▸ PROBLEM REQUIREMENTS: Nothing but text lines should be duplicated: start with the first line of the listing below and stop after the line holding "[Leave a comment] (63, 690)", omitting pictures.

(SUPPLIED INFORMATION)

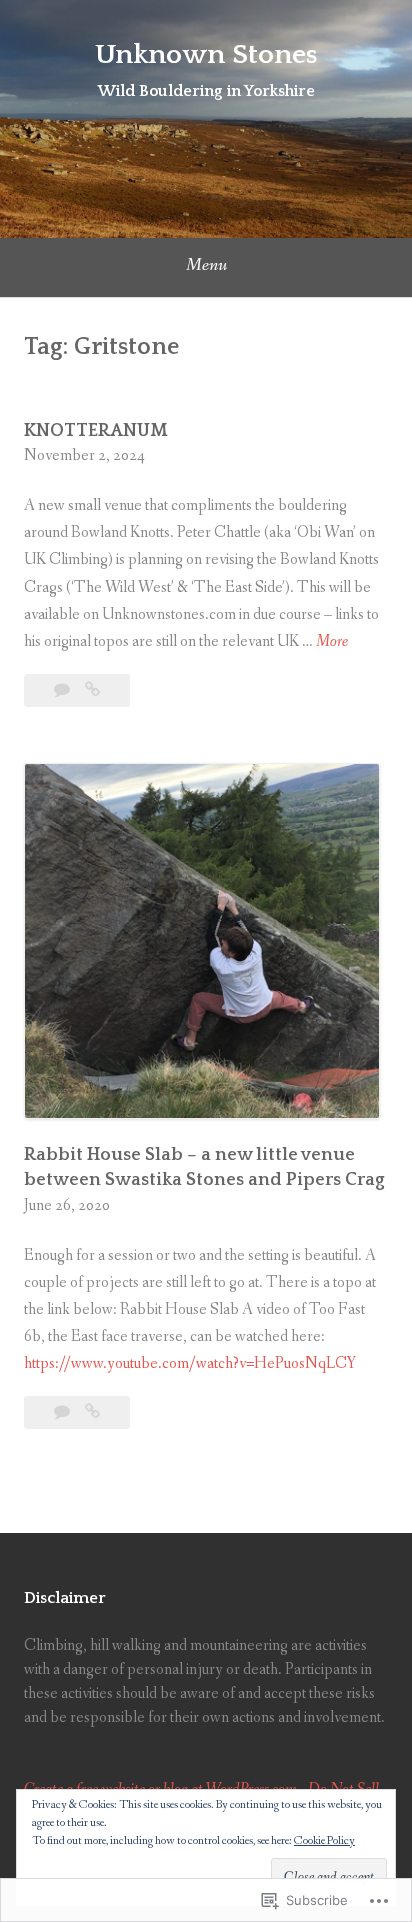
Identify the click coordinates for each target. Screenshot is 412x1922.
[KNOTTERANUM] (92, 690)
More (332, 641)
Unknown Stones (206, 54)
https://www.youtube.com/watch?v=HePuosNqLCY (190, 1363)
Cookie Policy (324, 1841)
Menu (206, 265)
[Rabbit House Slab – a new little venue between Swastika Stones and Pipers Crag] (92, 1412)
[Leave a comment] (63, 690)
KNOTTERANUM (96, 431)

(End SUPPLIED INFORMATION)

▸ PROBLEM SOLUTION:
Identify the click coordinates for each target. Screenshot is 412x1922.
[KNOTTERANUM] (92, 690)
More (332, 641)
Unknown Stones (206, 54)
https://www.youtube.com/watch?v=HePuosNqLCY (190, 1363)
Cookie Policy (324, 1841)
Menu (206, 265)
[Rabbit House Slab – a new little venue between Swastika Stones and Pipers Crag] (92, 1412)
[Leave a comment] (63, 690)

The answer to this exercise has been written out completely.